Activity >>
Starting with the line that has "388x443 pixels.", retype each line down to the end of the entries below, without leaving any out or adding any.

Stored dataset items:

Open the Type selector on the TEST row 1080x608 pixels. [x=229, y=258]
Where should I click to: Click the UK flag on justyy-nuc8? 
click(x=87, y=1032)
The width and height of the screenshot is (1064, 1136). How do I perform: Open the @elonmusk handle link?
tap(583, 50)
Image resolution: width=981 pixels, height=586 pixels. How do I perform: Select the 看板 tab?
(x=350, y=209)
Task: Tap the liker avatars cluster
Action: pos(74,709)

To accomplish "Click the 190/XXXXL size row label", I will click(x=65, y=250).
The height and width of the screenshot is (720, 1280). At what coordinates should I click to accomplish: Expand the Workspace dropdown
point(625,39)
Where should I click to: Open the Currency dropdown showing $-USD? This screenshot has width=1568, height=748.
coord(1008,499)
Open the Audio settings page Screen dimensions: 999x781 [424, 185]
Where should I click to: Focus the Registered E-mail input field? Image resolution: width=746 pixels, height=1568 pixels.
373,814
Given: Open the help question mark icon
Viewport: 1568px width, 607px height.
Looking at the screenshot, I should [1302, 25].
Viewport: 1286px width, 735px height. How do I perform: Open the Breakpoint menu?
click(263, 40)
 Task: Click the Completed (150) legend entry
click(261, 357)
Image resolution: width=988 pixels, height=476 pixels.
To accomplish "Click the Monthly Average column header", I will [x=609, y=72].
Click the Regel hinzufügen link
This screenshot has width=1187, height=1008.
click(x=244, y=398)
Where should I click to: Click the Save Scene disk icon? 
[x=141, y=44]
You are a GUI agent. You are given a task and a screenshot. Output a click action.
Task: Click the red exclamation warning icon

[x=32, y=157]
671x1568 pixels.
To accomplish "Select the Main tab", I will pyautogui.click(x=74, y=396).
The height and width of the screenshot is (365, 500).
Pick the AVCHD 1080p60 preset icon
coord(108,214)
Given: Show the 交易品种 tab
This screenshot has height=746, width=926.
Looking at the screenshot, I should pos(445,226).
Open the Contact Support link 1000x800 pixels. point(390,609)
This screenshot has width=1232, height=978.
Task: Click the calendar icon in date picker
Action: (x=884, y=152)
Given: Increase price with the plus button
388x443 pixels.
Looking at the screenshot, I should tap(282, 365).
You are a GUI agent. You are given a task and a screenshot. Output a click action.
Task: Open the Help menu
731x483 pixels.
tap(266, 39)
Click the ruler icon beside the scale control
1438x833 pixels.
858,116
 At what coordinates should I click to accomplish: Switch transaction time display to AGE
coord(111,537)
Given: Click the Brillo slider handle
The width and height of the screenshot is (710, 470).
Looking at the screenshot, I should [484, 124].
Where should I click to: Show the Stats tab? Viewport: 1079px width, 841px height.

Exercise output >>
388x443 pixels.
Looking at the screenshot, I should tap(282, 365).
You are a GUI agent. You are given a task and a screenshot. Output a click action.
Task: Open the Help menu
731x483 pixels.
tap(266, 39)
Click the ruler icon beside the scale control
1438x833 pixels.
858,116
 At what coordinates should I click to accomplish: Switch transaction time display to AGE
coord(111,537)
Given: Click the Brillo slider handle
The width and height of the screenshot is (710, 470).
Looking at the screenshot, I should [484, 124].
Where should I click to: Show the Stats tab? Viewport: 1079px width, 841px height.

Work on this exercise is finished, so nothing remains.